Meetings are a massive waste of time. They are basically an excuse for people to go to work late, leave work early, look busy, steal other people’s ideas, get other people to do their work for them, show off or maybe amuse themselves with the aid of a really nifty Powerpoint presentation.
Throughout your life, and more so as you get older, people will try and have meetings with you. These meetings may be about trivial stuff such as what sort of piñata should feature at the Mexican fancy dress party you’re helping to organise or it may be about more important things like the possibility of an amazing new job working two days a week earning bucketloads of cash.
A meeting could be for any number of reasons, but one thing is almost certain: it will be a pointless affair filled with someone talking absolute bollocks from start to finish. From my own experience, one meeting out of every five thousand is of any use to anyone on this or any other planet. The rest are basically a massive waste of your time and that is time you can never get back. I know a few people who have started to refuse almost all meetings. And for good reason. Who wants to traipse across town and get some old codger’s armpit in your face on the number 55 bus? It means you are the one clambering up eight flights of stairs and flicking through a shitty 2-year-old copy of Newsweek magazine as you wait 25 minutes for your meeting partner to be free.
After all this, you sit down, engage in the usual dull small talk, listen to someone ramble on and then very quickly realise that they either want you to help them out a lot with something that is of no personal gain to you (financial or otherwise) or that they in fact had absolutely no reason for meeting you in the first place and you just sit there the whole time thinking: I have literally no idea why I’m here. What do you want from me? I try and keep myself away from meetings as much as possible. They are draining, depressing and quite frankly it’s time that could be better spent on eBbay, iChat or drinking tea.

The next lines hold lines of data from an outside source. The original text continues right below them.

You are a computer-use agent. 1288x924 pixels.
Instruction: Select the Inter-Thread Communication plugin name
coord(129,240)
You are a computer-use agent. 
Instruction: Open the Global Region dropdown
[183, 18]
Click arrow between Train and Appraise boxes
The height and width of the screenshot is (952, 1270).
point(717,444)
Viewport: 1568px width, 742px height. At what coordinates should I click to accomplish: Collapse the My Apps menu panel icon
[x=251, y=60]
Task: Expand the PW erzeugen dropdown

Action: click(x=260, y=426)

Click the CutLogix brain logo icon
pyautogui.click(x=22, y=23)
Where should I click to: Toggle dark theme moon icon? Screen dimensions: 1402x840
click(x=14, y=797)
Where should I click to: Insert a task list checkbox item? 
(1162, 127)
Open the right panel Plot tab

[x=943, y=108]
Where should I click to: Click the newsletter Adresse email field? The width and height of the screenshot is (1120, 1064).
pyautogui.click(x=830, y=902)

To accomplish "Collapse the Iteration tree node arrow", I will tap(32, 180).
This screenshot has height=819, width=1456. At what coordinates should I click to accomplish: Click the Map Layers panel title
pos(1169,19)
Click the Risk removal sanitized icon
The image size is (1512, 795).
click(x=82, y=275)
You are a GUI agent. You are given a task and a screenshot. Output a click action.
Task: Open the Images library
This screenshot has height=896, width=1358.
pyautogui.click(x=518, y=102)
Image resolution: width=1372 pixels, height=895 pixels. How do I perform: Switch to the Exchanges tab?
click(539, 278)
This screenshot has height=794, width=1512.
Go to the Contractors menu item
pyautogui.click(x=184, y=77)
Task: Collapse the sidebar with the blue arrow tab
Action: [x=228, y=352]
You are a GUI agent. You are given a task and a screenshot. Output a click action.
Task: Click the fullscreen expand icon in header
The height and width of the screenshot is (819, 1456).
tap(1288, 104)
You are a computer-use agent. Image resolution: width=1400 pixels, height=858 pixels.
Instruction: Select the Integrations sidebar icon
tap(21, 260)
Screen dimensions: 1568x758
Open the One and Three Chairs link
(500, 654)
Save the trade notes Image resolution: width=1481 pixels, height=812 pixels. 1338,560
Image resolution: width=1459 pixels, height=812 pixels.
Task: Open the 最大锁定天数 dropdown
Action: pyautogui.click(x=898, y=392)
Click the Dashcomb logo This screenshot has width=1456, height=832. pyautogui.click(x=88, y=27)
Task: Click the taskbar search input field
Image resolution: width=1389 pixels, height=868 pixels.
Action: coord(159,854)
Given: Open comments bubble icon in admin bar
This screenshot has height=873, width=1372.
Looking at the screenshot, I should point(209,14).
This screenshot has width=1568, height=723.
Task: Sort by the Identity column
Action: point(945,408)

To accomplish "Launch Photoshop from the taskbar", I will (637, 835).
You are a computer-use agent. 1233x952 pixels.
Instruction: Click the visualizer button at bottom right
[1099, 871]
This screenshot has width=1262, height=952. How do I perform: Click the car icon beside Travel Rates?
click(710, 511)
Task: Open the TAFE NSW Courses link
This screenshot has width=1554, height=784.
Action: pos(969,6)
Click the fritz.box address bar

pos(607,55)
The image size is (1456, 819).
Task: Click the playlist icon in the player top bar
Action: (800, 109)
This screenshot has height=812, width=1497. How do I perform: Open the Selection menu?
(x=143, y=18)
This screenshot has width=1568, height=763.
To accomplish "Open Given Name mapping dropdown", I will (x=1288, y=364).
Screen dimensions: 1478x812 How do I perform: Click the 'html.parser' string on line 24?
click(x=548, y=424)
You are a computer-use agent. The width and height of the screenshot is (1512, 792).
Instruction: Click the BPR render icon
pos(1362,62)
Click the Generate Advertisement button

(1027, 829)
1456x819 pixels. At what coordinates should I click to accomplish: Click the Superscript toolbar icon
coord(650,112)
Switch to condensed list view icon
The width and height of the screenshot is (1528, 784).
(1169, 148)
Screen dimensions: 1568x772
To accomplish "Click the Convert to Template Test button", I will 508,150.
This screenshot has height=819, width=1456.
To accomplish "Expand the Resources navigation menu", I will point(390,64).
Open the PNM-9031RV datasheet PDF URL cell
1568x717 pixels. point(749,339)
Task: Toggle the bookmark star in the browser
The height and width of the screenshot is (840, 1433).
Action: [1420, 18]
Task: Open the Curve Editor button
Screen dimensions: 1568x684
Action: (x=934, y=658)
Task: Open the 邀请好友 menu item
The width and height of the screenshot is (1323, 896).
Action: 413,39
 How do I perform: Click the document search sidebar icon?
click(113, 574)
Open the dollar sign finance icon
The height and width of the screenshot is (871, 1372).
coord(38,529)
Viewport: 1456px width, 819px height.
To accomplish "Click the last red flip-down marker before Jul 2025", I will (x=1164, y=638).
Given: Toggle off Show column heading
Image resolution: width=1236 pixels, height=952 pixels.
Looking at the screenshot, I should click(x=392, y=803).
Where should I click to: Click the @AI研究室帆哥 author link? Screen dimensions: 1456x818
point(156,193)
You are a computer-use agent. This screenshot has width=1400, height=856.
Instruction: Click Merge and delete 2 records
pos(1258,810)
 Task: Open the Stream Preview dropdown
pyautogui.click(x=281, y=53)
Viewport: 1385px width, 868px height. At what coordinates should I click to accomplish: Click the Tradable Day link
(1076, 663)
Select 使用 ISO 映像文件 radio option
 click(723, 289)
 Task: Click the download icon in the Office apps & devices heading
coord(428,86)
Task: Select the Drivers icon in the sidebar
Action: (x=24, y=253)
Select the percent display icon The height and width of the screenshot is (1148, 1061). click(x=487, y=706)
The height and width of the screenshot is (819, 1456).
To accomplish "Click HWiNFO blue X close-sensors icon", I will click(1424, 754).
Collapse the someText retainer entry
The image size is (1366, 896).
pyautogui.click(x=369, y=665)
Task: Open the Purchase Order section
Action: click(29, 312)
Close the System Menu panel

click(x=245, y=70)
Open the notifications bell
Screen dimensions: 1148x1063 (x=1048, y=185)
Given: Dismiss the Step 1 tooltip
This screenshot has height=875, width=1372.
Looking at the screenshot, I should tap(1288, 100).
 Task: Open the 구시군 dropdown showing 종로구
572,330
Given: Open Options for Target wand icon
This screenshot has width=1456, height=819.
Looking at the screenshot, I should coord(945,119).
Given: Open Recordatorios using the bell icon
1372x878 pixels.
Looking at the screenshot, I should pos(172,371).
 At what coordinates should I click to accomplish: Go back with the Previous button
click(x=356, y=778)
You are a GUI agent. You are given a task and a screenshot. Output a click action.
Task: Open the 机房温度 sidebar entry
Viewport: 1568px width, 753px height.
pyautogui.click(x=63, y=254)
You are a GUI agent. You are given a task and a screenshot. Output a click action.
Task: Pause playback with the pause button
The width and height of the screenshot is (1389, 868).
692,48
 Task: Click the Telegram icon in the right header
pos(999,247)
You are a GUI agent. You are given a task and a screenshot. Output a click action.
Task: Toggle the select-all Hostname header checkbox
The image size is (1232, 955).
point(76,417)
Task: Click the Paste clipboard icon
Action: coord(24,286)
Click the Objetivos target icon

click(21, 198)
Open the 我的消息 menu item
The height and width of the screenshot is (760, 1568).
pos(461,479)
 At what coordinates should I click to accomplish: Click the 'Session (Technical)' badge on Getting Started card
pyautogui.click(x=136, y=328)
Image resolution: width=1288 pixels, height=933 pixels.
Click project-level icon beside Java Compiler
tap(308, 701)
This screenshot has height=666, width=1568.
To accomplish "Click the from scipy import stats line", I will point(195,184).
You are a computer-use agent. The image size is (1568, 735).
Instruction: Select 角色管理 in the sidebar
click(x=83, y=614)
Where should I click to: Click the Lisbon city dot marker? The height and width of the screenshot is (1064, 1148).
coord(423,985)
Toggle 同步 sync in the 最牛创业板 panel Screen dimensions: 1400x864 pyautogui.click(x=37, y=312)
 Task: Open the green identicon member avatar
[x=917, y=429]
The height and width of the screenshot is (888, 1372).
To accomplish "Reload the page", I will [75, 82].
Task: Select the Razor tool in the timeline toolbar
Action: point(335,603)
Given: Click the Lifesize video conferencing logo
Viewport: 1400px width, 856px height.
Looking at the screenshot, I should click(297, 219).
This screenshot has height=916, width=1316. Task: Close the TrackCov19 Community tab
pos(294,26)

People in meetings take themselves really seriously, no matter what they are talking about, which I find weird too. The worst example of this I can remember is when I had a meeting with a man who told me he wanted to show me this amazing new fashion magazine that was going to completely turn the world of fashion on its head. He turned up with a massive block of wood and took me through each line and curve of the wood saying that each bit of wood was a different page or section of the magazine. If this was a joke it would have been, erm, well probably a bit weird actually and not all that funny. But he was totally serious and went on for more than an hour about how incredible this magazine was and I should make sure I “didn’t miss the groovy boat” and should get involved ASAP. I quickly made my excuses and left before going back to the office and cancelling all other meetings I had planned for that week.